With respect to the Company’s trust and wealth management activities, as conducted by the Bank in accordance with 12 CFR Part 9, the Committee shall have the authority and responsibility to:
  • Assist the Board with its oversight responsibilities in assessing whether audit programs in place are adequate to determine whether fiduciary accounts are managed by the Bank’s Wealth Management department in accordance with applicable law and with the Company’s policies and procedures;
  • Ensure compliance with 12 CFR §9.9 by arranging a suitable annual audit or continuous audit system (to be conducted by internal or external auditors) of the Bank’s significant fiduciary activities; and
  • Review all findings and recommendations contained in the audit reports related to the Bank’s fiduciary activities, ensure that any audit exceptions are resolved in a timely manner, and report all audit results (including significant actions taken as a result of the audit) to the Company’s Board for inclusion in the Board minutes.
    • The Committee also has and will have any additional powers, authority and responsibilities that are delegated to the Committee by the Board of Directors. The powers, authorities and responsibilities of the Committee that relate to specific laws, regulations and rules shall continue and apply to any applicable successor or amended laws, regulations and rules. The Committee may establish subcommittees of the Committee with such powers and authority as specifically determined and delegated by the Committee.

      The Committee will meet at least four times annually, or more frequently as circumstances dictate. The Committee will keep minutes, make them available to the Board, and provide the Board of Directors with regular reports regarding the Committee’s decisions, actions and recommendations. A majority of the Committee members currently holding office constitutes a quorum for the transaction of business. The Committee shall take action by the affirmative vote of a majority of the Committee members present at a duly held meeting.
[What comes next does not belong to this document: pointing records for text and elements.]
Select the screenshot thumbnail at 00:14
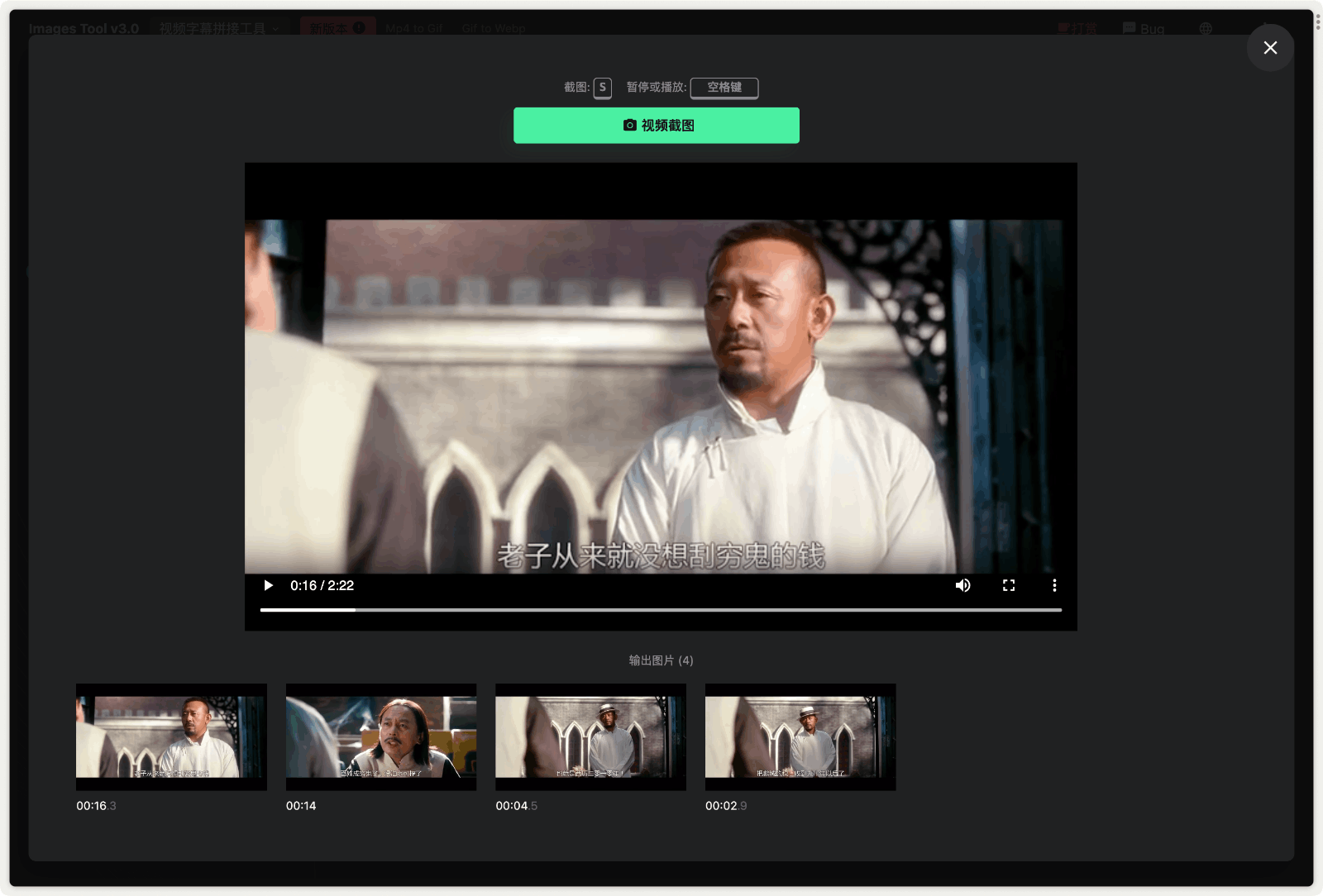The image size is (1323, 896). (380, 736)
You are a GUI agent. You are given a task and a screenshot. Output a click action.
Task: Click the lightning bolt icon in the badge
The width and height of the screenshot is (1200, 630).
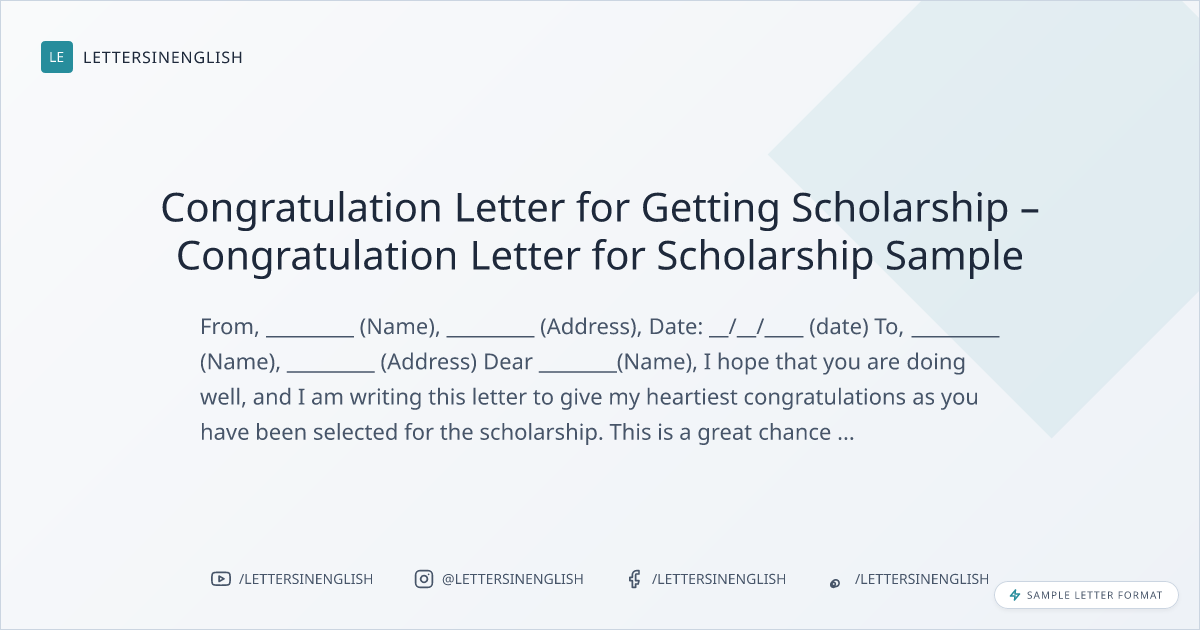[x=1015, y=595]
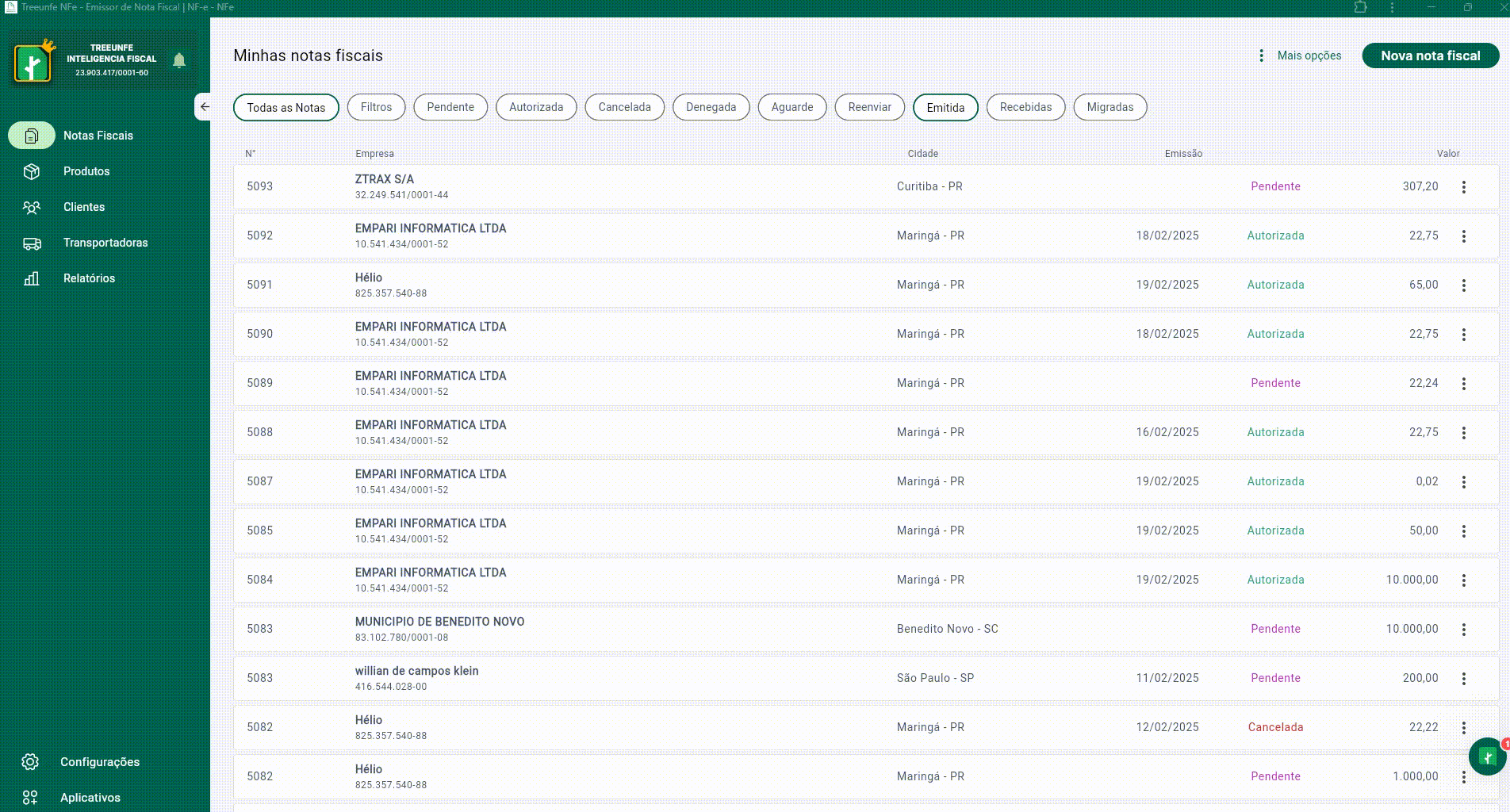Toggle the Autorizada filter chip
1510x812 pixels.
coord(535,107)
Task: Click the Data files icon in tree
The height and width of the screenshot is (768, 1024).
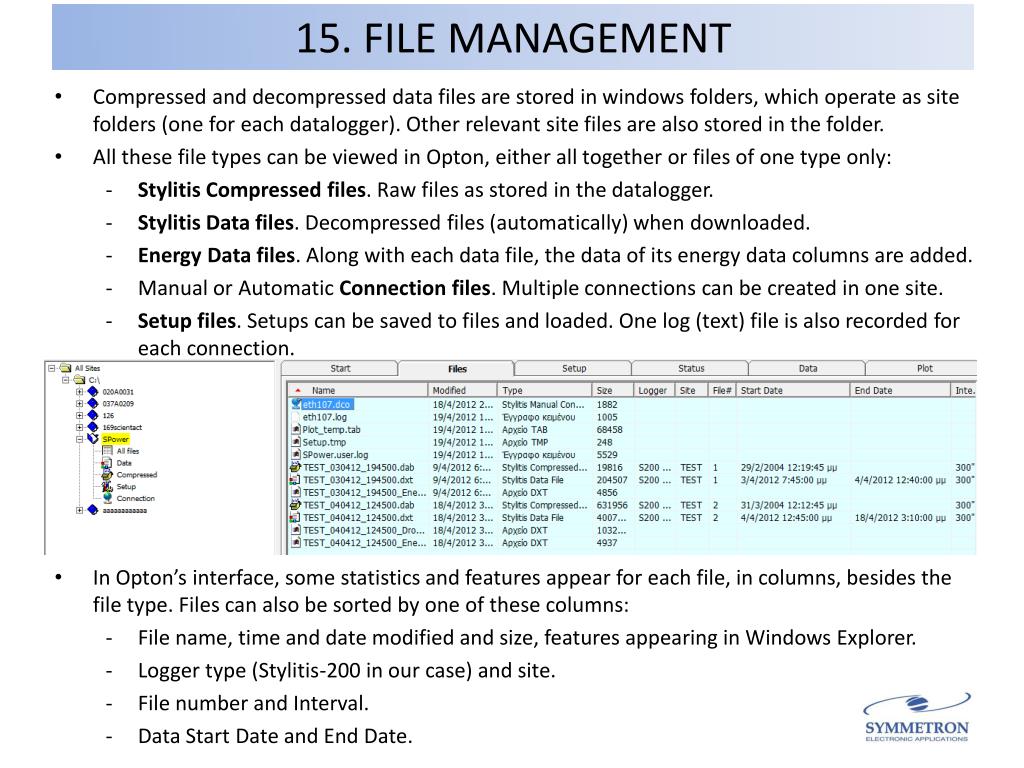Action: coord(107,463)
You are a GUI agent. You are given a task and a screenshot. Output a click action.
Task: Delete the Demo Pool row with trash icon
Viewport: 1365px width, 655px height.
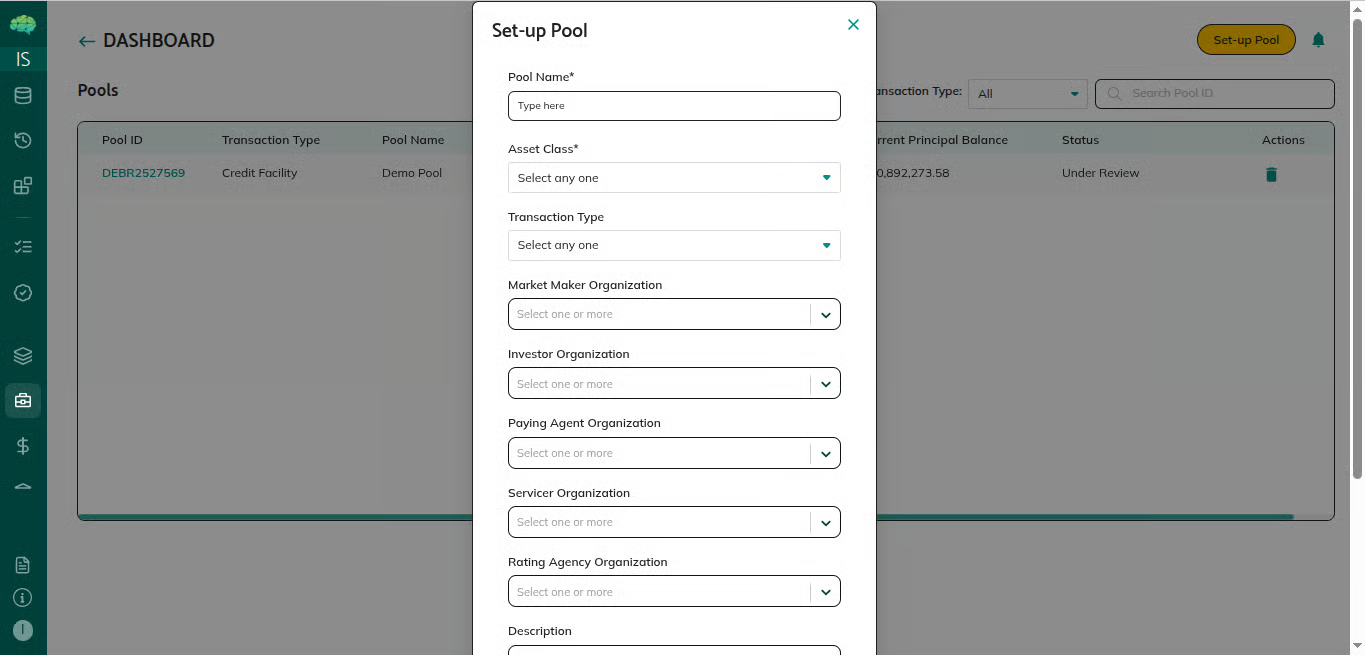tap(1271, 174)
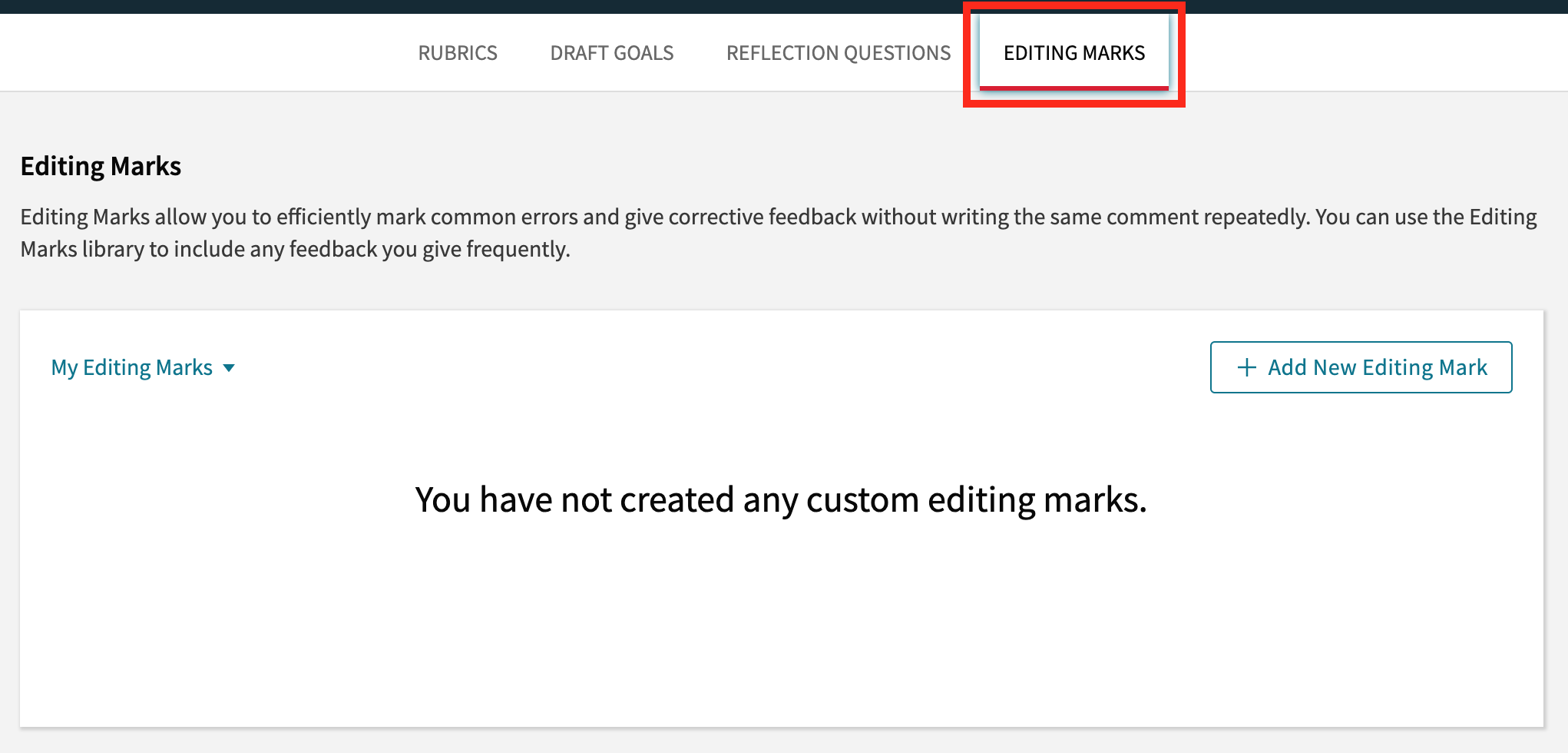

      At the direction of the Committee chairperson, the Committee may hold an executive session outside the presence of the Company’s executive officers. The Committee will review and reassess the adequacy of this Charter annually and recommend any proposed changes to the Board of Directors for approval.

      IV. ADVISORS

      The Committee has authority, in its sole discretion, to engage consultants, advisors and legal counsel at the expense of the Company. The Committee has authority to approve contracts with and payment of fees and other compensation of consultants, advisors and legal counsel. The Company shall provide appropriate funding, as determined by the Committee, for payment of compensation to any consultants, advisors or legal counsel employed by the Committee and ordinary administrative expenses of the Committee.

      V. ROLE OF OFFICERS

      The Company’s executive officers shall serve as a resource to the Committee and provide advice, information, analysis and documentation to the Committee upon request.

      VI. SCOPE OF RESPONSIBILITY

      The Committee has the authority and responsibilities set forth in this Charter. It is not the duty of the Committee to plan or conduct audits or to determine that the Company’s financial statements are complete and accurate and are in accordance with generally accepted accounting principles. This is the responsibility of management and the independent auditors. In discharging his or her duties, each member of the Committee is entitled to rely on information, opinions, reports and statements, including financial statements and other financial data prepared or presented by officers, employees, legal counsel, accountants, and other persons. It is not the duty of the Committee to conduct investigations or to ensure compliance with laws and regulations. The duties and responsibilities of a member of the Committee are in addition to those duties applicable to members of the Board.